● **SELECTED PASSAGE**
++++++++++

We have examined the originals, or photostatic or certified copies, of such records of the Company and certificates of officers of the Company and of public officials and such other documents as we have deemed relevant and necessary as the basis for the opinions set forth below. In such examination, we have assumed the genuineness of all signatures, the authenticity of all documents submitted to us as originals, the conformity of original documents of all documents submitted to us as certified or photostatic copies and the authenticity of the originals of such copies.
Based upon the foregoing examination and in reliance thereon and the assumptions made herein, we are of the opinion that the Common Shares have been duly authorized and, when issued and sold pursuant to the Registration Statement and in accordance with the terms of the Distribution Agreement, the Common Shares will be validly issued and will be fully paid and non-assessable.

++++++++++

● **EXERCISE 1**
Answer these questions from the legal opinion:
(a) What did the writers assume about all signatures?
(b) Besides records of the Company, which certificates did they examine?
(c) Under what terms must the Common Shares be issued and sold to be validly issued?
● **EXERCISE 2**
According to the legal opinion, why did the writers examine the records, certificates and other documents? Explain in one to three sentences.
● **EXERCISE 3**
Continue the legal opinion after its last sentence.

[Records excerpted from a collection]
++++++++++

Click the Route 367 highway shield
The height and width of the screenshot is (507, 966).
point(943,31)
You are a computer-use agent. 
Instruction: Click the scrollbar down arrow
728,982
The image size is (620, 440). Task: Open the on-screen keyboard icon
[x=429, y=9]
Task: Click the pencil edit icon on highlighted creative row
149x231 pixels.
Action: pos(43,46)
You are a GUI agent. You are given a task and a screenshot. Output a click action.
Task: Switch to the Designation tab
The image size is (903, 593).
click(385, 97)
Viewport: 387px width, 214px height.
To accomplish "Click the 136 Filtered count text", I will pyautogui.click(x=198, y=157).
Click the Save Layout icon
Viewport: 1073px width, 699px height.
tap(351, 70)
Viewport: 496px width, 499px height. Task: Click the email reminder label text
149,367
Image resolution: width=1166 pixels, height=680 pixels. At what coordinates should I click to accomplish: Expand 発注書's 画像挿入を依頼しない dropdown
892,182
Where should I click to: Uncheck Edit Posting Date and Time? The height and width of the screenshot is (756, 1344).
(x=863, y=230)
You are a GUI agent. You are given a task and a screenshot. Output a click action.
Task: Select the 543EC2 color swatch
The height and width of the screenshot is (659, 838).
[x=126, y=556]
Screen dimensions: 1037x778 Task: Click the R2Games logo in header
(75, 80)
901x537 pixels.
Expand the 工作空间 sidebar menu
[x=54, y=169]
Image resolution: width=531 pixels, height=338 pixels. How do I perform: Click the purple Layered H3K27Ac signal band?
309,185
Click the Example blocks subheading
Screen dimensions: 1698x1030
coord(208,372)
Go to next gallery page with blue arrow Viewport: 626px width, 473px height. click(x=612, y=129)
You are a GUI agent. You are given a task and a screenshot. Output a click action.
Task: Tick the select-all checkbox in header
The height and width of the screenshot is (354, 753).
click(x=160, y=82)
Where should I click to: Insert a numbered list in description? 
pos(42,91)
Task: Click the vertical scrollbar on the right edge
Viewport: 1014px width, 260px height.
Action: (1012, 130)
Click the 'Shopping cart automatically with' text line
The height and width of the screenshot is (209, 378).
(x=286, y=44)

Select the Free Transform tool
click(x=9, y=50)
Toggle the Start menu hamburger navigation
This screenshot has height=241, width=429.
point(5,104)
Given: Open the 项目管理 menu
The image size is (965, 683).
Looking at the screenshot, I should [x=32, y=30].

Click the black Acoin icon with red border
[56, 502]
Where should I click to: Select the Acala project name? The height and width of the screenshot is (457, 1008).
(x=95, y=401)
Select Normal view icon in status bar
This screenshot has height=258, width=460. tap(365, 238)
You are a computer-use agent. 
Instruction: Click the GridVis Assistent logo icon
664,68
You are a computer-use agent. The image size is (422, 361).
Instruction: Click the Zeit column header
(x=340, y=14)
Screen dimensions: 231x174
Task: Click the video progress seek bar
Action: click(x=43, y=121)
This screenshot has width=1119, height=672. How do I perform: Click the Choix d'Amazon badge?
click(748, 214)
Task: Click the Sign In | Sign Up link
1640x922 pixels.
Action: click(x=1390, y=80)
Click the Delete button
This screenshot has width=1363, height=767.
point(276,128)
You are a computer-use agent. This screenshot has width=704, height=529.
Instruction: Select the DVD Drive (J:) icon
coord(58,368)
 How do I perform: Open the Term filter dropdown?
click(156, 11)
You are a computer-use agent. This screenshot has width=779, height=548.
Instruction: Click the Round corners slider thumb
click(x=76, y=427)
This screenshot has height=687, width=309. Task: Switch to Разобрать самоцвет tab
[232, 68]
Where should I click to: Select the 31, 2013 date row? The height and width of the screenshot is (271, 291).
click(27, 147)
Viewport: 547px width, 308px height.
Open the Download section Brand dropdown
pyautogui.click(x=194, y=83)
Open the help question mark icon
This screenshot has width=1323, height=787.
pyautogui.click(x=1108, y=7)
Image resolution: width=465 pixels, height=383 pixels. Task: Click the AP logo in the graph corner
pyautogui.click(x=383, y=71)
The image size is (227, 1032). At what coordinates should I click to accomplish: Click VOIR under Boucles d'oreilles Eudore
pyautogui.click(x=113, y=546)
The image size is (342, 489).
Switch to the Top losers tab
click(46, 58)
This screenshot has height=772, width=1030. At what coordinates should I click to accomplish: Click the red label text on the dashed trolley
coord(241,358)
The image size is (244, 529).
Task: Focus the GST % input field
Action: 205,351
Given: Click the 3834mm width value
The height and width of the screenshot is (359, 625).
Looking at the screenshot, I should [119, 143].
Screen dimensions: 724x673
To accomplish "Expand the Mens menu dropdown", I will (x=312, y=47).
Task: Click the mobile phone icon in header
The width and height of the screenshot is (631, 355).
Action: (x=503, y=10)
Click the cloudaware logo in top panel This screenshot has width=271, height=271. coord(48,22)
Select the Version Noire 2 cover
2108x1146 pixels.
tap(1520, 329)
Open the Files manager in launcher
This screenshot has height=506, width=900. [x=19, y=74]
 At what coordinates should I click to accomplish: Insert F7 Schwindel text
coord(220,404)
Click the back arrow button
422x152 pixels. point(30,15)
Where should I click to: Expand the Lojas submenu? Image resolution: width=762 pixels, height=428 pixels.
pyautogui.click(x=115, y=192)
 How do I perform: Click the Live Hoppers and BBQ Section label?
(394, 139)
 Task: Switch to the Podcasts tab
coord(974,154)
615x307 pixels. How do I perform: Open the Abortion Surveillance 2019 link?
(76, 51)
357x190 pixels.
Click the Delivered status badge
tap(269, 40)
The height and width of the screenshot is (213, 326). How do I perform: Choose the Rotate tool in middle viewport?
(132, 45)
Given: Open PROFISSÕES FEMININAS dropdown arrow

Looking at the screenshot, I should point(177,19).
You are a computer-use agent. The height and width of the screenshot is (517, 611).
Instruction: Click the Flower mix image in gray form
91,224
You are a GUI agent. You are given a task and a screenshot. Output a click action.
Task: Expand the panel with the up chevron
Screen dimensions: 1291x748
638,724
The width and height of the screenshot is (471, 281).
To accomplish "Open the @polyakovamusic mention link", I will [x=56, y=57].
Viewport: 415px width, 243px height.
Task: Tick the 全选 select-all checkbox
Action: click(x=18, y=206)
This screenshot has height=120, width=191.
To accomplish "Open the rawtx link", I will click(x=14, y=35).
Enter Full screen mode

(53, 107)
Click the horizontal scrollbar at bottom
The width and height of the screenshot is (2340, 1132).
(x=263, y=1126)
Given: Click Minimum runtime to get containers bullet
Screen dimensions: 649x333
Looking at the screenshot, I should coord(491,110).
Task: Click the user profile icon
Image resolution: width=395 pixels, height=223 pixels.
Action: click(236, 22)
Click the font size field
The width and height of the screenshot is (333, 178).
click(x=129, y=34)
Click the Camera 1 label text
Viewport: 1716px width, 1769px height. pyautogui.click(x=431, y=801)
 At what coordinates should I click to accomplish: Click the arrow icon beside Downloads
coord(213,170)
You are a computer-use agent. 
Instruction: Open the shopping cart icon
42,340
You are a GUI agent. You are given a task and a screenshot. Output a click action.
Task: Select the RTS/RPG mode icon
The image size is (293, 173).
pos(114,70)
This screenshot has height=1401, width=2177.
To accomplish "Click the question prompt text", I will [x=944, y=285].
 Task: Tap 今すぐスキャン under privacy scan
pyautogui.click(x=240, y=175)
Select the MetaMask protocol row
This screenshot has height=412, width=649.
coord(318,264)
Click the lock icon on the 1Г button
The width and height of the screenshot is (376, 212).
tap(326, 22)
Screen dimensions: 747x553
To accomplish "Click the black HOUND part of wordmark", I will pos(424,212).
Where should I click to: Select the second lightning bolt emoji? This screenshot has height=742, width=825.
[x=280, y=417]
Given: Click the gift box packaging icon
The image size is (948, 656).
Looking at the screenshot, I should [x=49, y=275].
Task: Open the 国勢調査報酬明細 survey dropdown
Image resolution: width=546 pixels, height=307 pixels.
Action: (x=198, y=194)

++++++++++

● **RESPONSE 1**
(a) They assumed that all signatures are genuine.
(b) They examined certificates of officers of the Company and of public officials.
(c) The shares must be issued and sold under the Registration Statement and according to the terms of the Distribution Agreement.

● **RESPONSE 2**
They examined those documents as the basis for the opinions they set forth. They chose the ones they considered relevant and necessary for that purpose.

● **RESPONSE 3**
Columbus | Washington | Cleveland | Cincinnati | Alexandria | Akron | Houston
FirstMerit Corporation
May 6, 2009
Page 2
We hereby consent to the filing of this opinion with the Commission as an exhibit to the Registration Statement in accordance with the requirements of Item 601(b)(5) of Regulation S-K under the Securities Act, and to the use of our name therein and in the related Prospectus and Prospectus Supplement under the caption “Legal Matters.” In giving such consent, we do not hereby admit that we are in the category of persons whose consent is required under Section 7 of the Securities Act or the rules and regulations of the Commission.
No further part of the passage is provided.